Since you are a smart guy selling a valuable item, tell them that you will require a substantial deposit of say, 1 1/2 times your asking price. After the check clears you certainly will ship the item and refund any over payment. Of course, you will do neither. At this point they think that they have sucker on the hook and all they have to do is sit back and reel you (and your money) in. You might to even want to send a note letting them know you have shipped the item and the "refund" because you are such a nice guy.

Next step is to do nothing and wait for them to inquire about where their "merchandise" and "refund" is. Continue to play dumb and waste their time: "Oh, yes, I did send it last week. I am really surprised you didn't get it yet. Please wait another week and then let me know if you don't receive it" Followed by, "Oh, I am very sorry. I wish I could help you, but I am away from home this week helping my dear old mother move into a retirement home after that nasty skydiving accident. I will check when I get home next week." And so on and so forth.

Greg


----------



## Gixxerjoe04 (Jan 31, 2014)

Craigslist scams happen all the time, I just never respond to them and you can usually tell if it is. Get the first email saying " the price we agreed on is great but I'm out of town but will send you a check and someone will come get it" stupid stuff like that.


----------



## Makarov (Jun 16, 2013)

On craigslist cash in hand or postal money order and it clears before I release the goods


----------



## Puzzleman (May 4, 2010)

If the customer doesn't want to use cash, take a credit card on Square app. Have done this several times with CL. If credit card goes through, I'm done.


----------



## bigblockyeti (Sep 9, 2013)

Too many red flags, definitely a scam. I've taken cashier's checks before, but only after multiple phone conversations, no middle men and confirmation of available funds.


----------



## AlaskaGuy (Jan 29, 2012)

Quote

Yeah that's a scam.

If it's a high dollar item like a car or a motorcycle, I tell people that I take money orders from the post office or cash. Nothing else. End Quote.

Postal money orders and not 100% safe. Lot of them being counterfeited these day. Check the web lot of information on Counterfeit Postal Money Orders.


----------



## JGM0658 (Aug 16, 2011)

God made Western Union for a reason…  If they have the money for the check, they have the money to send by WU. I would not touch this with a 10 foot pole..


----------



## a1Jim (Aug 9, 2008)

In today's world you have to wonder why someone would only offer a cashiers check versus the most commen methods of payment,credit cards,Pay Pal, cash,western union or even a personal check.


----------



## kelvancra (May 4, 2010)

Nope.
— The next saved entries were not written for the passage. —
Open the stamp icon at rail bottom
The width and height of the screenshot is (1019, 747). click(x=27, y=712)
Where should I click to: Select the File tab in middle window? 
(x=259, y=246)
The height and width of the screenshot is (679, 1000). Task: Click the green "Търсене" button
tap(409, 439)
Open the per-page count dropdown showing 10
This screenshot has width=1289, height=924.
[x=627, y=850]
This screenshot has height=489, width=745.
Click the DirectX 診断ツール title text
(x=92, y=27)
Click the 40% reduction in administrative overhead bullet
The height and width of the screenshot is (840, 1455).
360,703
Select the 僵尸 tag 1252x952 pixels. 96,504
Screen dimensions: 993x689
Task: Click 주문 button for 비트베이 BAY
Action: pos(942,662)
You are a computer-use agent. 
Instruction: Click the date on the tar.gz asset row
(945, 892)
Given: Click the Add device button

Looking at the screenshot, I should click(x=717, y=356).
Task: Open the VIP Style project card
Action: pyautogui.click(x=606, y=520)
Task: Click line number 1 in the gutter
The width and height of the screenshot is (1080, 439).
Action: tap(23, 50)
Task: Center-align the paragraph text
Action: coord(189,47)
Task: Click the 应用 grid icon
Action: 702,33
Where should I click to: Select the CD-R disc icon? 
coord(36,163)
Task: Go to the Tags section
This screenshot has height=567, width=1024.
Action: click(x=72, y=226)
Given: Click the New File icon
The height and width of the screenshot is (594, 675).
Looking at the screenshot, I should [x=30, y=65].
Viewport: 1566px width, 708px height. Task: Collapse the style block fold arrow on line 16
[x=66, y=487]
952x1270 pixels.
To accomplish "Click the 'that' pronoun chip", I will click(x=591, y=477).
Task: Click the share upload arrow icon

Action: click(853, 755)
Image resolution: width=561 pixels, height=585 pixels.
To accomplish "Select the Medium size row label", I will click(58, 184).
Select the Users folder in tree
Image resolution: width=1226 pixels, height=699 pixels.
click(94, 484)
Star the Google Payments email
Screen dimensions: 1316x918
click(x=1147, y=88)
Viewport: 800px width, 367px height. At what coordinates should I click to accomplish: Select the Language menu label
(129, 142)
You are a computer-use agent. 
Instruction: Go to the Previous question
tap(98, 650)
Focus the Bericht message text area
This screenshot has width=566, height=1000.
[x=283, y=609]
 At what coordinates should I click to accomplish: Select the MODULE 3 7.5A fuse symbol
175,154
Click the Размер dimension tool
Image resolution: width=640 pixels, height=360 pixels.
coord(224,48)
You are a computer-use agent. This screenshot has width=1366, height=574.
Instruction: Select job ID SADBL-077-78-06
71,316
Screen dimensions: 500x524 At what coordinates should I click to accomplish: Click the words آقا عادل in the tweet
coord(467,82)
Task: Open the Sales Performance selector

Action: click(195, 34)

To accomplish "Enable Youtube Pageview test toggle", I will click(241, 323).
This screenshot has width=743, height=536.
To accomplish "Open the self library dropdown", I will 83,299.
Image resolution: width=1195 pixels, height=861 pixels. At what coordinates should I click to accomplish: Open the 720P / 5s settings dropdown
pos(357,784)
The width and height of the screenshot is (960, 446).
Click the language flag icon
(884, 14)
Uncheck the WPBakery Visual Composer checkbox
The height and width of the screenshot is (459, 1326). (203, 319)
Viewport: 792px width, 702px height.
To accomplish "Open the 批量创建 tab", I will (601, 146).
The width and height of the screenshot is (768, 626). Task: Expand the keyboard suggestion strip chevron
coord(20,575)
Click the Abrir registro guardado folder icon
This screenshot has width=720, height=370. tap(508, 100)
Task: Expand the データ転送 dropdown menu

And hell no. Did I say no way yet?

In the past several years, I've gotten offers for enough cashiers check and money order payments to wall paper a not insignificant wall. In fact, I've actually contemplated it.

What usually happens is, the sender provides a check or M.O. for more than the asking prices, then asks you to forward the extra to his shipper. You deposit the check and grab the "extra" money, then forward it. Later, your bank, which relied on the money in your account to back the check/M.O., calls and tells you it was a fake. You, now, have to pay the money back.

This is a VERY common con.

How many people do you think would pay a lot of nickels for an item they did not see up front and personal? If they'll pay money based on a promise the chair even exists, it's probably too good to be true, making it…...

Go by way of Paypal or other similar option. If you do take the check, take it to the bank before letting go of your product.

I hired a guy who needed a job to pay one of these cons off. All they wanted was the money he forwarded. They weren't interested in the goods.


----------